Dalam Islam, kebutuhan memang menjadi alasan untuk mencapai pendapatan minimum. Sedangkan kecukupan dalam standar hidup yang baik (nisab) adalah hal yang paling mendasari dalam system distribusi – redistribusi kekayaan, setelah itu baru dikaitkan dengan kerja dan kepemilikan pribadi. Harus dipahami bahwa islam tidak menjadikan complete income equality untuk semua umat sebagai tujuan utama dan paling akhir dari system distribusi dan pembangunan ekonomi. Namun demikian, upaya untuk mengeliminasi kesenjangan antar pendapatan umat adalah sebuah keharusan.
Proses redistribusi pendapatan dala Islam mengamini banyak hal yang berkaitan dengan moral endogeneity, signifikansi dan batasan-batasan tertentu tertentu, di antaranya:
a)            Sebagaimana utilitarianisme, mempromosikan “greatest good for greatest number of people” dengan “good” atau “utility” diharmonisasikan dengan pengertian halal haram, peruntungan manusia dan peningkatan untility manusia adalah tujuan utama dari tujuan pembangunan ekonomi.
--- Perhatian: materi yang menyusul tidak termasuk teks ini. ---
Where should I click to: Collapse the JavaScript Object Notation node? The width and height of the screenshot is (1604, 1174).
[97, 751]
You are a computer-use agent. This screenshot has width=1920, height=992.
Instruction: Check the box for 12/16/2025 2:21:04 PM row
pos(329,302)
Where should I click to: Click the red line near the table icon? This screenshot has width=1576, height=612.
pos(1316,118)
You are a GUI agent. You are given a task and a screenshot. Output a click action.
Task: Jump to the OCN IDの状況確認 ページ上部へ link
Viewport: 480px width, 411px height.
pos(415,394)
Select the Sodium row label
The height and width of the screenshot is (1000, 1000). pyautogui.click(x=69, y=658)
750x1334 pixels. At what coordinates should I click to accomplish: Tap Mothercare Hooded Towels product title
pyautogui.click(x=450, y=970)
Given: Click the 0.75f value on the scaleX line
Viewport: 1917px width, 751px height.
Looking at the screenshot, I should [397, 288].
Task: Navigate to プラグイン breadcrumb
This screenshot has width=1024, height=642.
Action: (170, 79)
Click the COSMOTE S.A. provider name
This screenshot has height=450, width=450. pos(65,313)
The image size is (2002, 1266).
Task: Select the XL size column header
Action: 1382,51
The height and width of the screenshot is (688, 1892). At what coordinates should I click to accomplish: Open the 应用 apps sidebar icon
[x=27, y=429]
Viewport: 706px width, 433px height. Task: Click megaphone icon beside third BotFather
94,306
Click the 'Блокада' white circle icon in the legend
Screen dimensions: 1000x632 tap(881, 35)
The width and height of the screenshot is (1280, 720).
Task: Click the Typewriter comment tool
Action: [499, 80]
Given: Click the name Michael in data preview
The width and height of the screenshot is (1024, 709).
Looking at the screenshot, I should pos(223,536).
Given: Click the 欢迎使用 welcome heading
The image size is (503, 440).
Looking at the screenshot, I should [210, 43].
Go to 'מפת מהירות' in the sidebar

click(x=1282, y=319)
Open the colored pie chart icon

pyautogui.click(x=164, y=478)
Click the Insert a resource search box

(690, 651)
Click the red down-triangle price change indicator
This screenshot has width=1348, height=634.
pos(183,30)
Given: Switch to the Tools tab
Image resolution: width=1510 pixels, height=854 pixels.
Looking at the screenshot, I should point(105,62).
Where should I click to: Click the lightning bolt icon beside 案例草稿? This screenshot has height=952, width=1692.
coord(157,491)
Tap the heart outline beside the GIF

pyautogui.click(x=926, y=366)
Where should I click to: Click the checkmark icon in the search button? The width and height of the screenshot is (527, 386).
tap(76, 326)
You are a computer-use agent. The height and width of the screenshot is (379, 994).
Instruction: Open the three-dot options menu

b)            Sebagaimana leberitarian dan Marxism, pertobatan dan penebusan dosa adalah salah satu hal yang mendasari diterapkannya proses redistribusi pendapatan. Dalam aturan main syariah akan ditemukan sejumlah instrumen yang mewajibkan seorang muslim untuk mendistribusikan kekayaannya sebagai akibat melakukan kesalahan (dosa).
c)            Sistem redistribusi diarahkan untuk berlaku sebagai factor pengurang dari adanya pihak yang merasa dalam keadaan merugi atau gagal. Kondisi seperti ini hampir bias dipastikan berlaku di setiap komunitas.
d)           Mekanisme redistribusi berlaku secara istimewa, karena walaupun pada realitasnya distribusi adalah proses transfer kekayaan searah, namun pada hakikatnya tidak demikian.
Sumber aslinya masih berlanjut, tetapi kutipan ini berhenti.